Directions for this task -
In the entries below, find the lines that contain the word "Ξεχάσατε" and copy them.

[Supplied material — start]

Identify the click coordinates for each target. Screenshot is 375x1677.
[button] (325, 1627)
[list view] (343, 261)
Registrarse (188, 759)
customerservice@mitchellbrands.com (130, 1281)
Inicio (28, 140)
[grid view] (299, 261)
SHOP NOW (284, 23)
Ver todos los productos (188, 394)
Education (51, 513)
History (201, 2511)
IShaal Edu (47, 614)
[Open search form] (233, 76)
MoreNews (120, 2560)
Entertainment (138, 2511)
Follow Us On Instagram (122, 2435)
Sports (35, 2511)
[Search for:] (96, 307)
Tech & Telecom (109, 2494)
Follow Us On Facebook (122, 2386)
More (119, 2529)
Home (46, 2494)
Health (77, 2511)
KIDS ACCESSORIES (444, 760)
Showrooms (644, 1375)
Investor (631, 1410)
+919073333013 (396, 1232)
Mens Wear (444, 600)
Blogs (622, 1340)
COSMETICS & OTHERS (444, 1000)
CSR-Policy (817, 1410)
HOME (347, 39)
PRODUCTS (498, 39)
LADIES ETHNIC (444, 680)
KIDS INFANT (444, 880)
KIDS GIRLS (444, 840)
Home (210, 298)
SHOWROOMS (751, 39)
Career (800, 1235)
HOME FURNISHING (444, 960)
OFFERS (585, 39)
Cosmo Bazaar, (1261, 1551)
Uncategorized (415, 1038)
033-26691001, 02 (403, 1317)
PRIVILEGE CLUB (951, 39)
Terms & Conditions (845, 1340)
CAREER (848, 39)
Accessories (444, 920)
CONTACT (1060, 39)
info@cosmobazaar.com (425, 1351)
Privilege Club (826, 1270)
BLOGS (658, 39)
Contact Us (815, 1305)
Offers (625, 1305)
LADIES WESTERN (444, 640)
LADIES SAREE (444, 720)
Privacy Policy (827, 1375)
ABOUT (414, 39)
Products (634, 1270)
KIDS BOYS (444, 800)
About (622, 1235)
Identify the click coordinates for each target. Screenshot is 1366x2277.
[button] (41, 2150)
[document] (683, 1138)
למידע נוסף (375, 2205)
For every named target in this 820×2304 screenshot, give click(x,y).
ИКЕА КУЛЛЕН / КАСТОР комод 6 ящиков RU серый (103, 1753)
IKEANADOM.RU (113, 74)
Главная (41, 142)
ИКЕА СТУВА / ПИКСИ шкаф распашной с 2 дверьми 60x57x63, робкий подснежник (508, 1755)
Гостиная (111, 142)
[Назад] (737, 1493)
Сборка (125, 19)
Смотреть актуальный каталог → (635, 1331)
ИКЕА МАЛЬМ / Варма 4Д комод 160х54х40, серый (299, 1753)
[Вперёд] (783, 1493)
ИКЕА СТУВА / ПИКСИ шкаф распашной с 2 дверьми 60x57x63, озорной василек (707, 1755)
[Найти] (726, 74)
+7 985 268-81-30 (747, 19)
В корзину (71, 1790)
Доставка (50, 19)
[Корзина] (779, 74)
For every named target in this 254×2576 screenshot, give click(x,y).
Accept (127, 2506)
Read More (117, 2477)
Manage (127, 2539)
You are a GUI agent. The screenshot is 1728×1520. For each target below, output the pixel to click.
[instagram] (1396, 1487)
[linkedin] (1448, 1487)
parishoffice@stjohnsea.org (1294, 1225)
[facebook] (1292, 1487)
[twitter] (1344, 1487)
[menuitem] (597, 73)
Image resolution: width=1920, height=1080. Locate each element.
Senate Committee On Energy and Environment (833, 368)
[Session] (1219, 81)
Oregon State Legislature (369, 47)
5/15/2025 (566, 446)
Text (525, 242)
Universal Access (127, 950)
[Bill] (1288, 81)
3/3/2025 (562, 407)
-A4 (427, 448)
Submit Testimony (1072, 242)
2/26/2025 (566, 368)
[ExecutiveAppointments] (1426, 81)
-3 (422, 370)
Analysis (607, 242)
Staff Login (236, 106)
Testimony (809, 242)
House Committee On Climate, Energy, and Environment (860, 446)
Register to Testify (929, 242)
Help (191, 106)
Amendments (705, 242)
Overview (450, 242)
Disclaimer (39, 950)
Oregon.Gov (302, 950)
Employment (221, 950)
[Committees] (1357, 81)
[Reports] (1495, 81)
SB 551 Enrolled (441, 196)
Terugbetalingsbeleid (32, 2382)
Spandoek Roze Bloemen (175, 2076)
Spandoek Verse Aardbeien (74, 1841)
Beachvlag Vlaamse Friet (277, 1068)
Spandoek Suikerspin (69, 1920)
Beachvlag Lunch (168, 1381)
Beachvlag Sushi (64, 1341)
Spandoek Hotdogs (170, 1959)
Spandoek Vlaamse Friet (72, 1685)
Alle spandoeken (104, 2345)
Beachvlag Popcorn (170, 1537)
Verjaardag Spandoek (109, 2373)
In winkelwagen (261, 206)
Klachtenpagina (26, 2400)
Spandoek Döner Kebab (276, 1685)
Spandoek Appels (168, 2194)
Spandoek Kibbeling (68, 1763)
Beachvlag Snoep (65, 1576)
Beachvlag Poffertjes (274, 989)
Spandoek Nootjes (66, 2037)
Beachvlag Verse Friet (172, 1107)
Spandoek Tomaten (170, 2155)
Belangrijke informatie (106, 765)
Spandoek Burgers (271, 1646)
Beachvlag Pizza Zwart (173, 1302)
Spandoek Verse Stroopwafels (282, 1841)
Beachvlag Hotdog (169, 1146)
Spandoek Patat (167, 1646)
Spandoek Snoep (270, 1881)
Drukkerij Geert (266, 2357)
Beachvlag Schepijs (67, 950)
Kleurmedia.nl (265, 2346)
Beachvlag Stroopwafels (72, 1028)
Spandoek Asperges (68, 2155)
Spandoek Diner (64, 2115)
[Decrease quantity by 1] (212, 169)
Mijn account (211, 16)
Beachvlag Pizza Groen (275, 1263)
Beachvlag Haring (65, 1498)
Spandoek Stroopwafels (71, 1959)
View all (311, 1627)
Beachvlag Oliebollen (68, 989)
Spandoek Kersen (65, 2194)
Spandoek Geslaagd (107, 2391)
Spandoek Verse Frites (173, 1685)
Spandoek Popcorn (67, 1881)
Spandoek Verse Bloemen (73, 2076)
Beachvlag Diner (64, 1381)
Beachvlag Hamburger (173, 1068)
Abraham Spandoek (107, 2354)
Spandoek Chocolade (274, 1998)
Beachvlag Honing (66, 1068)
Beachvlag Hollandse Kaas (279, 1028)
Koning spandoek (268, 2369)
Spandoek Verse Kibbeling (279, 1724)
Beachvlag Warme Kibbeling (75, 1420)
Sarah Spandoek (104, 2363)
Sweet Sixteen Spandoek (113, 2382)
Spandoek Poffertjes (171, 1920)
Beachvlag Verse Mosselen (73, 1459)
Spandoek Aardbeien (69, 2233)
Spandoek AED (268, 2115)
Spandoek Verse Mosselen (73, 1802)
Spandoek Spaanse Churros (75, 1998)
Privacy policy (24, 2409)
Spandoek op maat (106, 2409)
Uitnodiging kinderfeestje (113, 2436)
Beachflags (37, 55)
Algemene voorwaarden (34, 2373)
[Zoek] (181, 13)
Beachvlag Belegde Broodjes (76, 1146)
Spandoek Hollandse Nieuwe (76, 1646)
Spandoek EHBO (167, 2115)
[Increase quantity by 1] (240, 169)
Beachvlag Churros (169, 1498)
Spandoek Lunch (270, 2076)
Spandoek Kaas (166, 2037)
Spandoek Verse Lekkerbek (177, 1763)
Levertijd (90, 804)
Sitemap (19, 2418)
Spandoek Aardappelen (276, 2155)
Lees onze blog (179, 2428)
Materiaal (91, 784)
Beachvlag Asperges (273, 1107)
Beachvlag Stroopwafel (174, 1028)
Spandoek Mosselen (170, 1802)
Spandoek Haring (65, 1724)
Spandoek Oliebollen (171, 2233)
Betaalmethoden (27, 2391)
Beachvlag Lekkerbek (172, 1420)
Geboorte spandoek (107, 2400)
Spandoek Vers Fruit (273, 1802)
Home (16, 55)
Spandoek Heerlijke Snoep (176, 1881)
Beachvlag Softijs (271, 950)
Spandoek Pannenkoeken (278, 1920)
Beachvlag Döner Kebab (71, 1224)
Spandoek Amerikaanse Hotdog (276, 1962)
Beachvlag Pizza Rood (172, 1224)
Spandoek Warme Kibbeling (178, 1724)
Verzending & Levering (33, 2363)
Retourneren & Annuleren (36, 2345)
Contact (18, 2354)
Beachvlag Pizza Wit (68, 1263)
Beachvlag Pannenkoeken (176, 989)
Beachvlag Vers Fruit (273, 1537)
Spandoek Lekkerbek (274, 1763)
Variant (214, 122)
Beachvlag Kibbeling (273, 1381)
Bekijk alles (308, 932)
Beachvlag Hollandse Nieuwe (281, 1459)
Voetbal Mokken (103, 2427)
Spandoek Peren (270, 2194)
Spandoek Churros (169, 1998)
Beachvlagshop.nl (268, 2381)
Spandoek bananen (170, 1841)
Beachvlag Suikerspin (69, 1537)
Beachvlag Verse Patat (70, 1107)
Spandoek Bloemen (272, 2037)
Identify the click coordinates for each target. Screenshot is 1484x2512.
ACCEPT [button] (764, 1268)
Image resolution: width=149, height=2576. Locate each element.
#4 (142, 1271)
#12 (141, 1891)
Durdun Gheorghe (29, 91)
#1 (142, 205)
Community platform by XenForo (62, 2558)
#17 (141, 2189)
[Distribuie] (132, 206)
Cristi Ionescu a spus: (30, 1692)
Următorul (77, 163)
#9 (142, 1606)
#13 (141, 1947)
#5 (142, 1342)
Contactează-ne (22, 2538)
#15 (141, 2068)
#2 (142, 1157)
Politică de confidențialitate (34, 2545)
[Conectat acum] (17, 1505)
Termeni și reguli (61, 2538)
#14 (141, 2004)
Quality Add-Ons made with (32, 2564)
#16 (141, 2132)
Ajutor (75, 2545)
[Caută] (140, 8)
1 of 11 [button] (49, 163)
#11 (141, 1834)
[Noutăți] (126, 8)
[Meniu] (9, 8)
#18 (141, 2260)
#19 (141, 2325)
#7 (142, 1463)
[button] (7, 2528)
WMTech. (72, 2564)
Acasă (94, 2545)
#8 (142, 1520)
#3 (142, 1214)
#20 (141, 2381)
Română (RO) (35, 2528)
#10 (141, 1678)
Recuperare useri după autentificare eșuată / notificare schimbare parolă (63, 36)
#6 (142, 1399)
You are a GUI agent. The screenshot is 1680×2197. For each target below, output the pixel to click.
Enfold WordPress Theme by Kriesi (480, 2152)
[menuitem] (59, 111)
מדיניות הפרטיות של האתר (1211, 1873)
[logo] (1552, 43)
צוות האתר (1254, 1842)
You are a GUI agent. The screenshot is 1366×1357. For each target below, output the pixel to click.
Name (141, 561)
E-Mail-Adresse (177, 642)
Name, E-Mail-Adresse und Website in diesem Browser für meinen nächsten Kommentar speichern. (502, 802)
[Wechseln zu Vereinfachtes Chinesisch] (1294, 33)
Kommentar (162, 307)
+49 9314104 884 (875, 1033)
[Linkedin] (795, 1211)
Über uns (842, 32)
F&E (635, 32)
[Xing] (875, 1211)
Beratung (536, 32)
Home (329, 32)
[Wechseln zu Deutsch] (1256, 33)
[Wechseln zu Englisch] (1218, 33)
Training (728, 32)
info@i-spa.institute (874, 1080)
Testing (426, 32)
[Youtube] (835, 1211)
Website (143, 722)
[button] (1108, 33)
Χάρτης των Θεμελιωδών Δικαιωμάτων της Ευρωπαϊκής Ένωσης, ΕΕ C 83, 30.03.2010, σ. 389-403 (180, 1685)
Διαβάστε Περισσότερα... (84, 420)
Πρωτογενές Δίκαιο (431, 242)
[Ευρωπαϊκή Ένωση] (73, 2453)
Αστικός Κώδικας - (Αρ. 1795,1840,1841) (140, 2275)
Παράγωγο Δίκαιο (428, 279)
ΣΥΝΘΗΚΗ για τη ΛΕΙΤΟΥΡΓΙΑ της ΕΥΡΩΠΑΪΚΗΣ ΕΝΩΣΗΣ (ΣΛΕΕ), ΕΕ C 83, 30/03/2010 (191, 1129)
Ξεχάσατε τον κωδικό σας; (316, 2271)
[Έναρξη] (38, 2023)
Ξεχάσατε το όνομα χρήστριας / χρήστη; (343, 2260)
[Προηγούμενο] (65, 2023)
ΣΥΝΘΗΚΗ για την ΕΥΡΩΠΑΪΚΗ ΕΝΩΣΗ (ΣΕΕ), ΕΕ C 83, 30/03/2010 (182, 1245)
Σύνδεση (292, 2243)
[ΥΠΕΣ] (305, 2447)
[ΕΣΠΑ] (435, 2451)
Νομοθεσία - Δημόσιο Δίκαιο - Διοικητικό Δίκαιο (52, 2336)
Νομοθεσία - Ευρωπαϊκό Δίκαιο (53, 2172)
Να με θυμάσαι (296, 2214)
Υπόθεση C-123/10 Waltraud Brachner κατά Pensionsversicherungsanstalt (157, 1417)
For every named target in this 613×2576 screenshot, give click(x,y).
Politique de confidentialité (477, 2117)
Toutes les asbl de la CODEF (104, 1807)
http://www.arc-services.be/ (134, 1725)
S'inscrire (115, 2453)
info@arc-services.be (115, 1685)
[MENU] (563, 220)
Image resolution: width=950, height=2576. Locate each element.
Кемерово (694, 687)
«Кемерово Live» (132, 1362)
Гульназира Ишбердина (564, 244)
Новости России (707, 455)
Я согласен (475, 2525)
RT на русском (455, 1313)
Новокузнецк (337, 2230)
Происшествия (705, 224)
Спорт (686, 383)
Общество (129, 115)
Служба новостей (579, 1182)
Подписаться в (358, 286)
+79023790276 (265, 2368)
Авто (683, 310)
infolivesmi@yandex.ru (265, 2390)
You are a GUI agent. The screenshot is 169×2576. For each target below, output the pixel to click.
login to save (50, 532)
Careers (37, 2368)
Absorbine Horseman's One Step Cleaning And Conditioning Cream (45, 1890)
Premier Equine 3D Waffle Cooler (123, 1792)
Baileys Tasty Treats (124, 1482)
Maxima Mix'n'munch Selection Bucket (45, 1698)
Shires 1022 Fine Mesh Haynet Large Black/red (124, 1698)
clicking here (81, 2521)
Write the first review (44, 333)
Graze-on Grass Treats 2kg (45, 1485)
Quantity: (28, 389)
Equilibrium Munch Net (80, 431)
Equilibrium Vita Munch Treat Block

[Supplied material — finish]

Solution to this task -
Ξεχάσατε τον κωδικό σας; (316, 2271)
Ξεχάσατε το όνομα χρήστριας / χρήστη; (343, 2260)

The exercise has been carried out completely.